Menariknya, sebesar 60% responden belajar tentang donor organ dari televisi sedangkan 35,5% menyebut iklan daring di blog, forum, dan media sosial. Temuan terakhir ini semakin menunjukkan betapa pentingnya serial seperti Hospital Playlist.
Donor Organ di Indonesia
Bagaimana dengan Indonesia? Menurut Global Observatory on Donation and Transplantation, praktik yang ada di sini adalah transplantasi ginjal dan hati.
Salah satu rumah sakit yang melayani transplantasi kedua organ tersebut adalah Rumah Sakit Cipto Mangunkusumo (RSCM) Jakarta. Dilaporkan Antara, dokter spesialis bedah RSCM Dr. dr. Andri Sanityoso, SpPD-KGEH mengatakan sebanyak 47 pasien dewasa dan anak-anak menjalani transplantasi hati dari 2010 hingga Mei 2018. Organ yang diperoleh penerima berasal dari donor hidup.

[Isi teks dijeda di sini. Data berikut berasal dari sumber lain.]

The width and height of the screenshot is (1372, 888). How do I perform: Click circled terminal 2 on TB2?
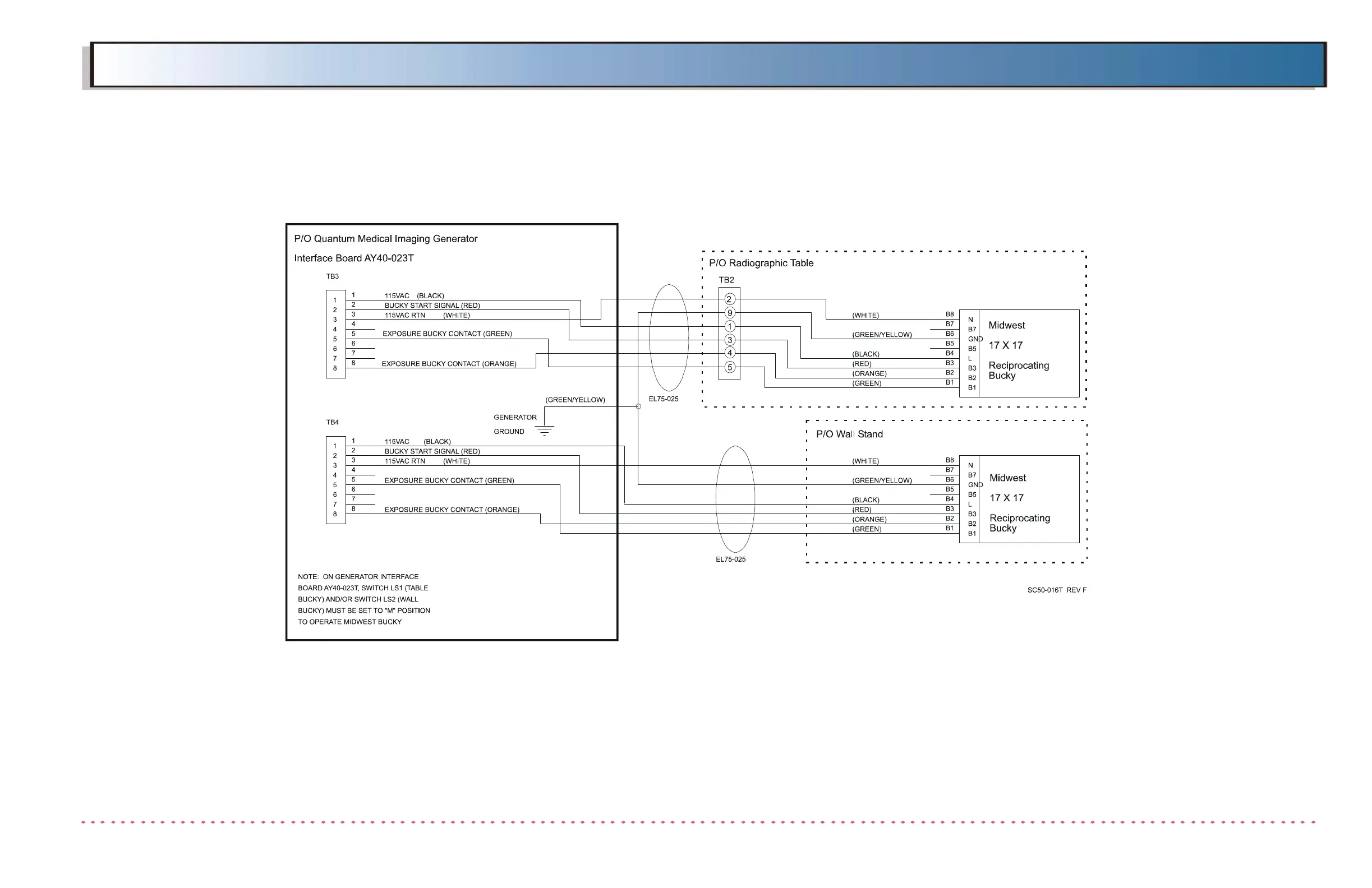click(x=729, y=299)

Donor hidup juga jadi sumber pengadaan organ transplantasi ginjal. Tommy Supit, dkk. dari Fakultas Kedokteran Universitas Diponegoro serta RSUP Dr. Kariadi Semarang mencatat ada 629 transplantasi ginjal yang dilakukan 12 rumah sakit di Jakarta (RSCM), Surabaya (RSUD Dr. Soetomo), Yogyakarta (RSUP Dr. Sardjito), Malang (RSUD Dr. Saiful Anwar), Bali (RSUP Sanglah), Solo (RSUD Dr. Moewardi), Palembang (RSUP Dr. Mohammad Hoesin), Aceh (RSUD Dr. Zainoel Abidin), Medan (RSUP H. Adam Malik), Bandung (RSUP Dr. Hasan Sadikin), dan Padang (RSUP Dr. M. Djamil) pada 2011 hingga 2018
Tommy Supit, dkk. mengatakan terjadi peningkatan jumlah transplantasi ginjal sejak 2014 terutama pada rumah sakit di Pulau Jawa. Meski begitu, angka tersebut belum ideal karena masih jauh dari kebutuhan, juga tertinggal dari negara tetangga seperti Vietnam serta Thailand.
Menurut mereka, regulasi pemerintah dan biaya yang mahal jadi penghambat pertumbuhan transplantasi ginjal, selain kurangnya tenaga ahli serta informasi terkait donor organ yang mudah dimengerti masyarakat dan tenaga kesehatan.
Mahalnya biaya transplantasi ginjal lantas berusaha diselesaikan pemerintah lewat Jaminan Kesehatan Nasional (JKN). Upaya ini dilakukan sebab, dibandingkan terapi hemodialisis atau cuci darah, transplantasi ginjal diyakini lebih ekonomis.
Terkait regulasi pemerintah, Ketua Umum Komunitas Pasien Cuci Darah Indonesia (KPCDI) Tony Richard Samosir menilai perlu pembentukan Peraturan Pemerintah (PP) agar payung hukum transplantasi organ atau jaringan di Indonesia menjadi kuat. Harapan Tony itu lalu terwujud lewat PP No. 53 Tahun 2021 tentang Transplantasi Organ dan Jaringan Tubuh yang diterbitkan pada Maret lalu.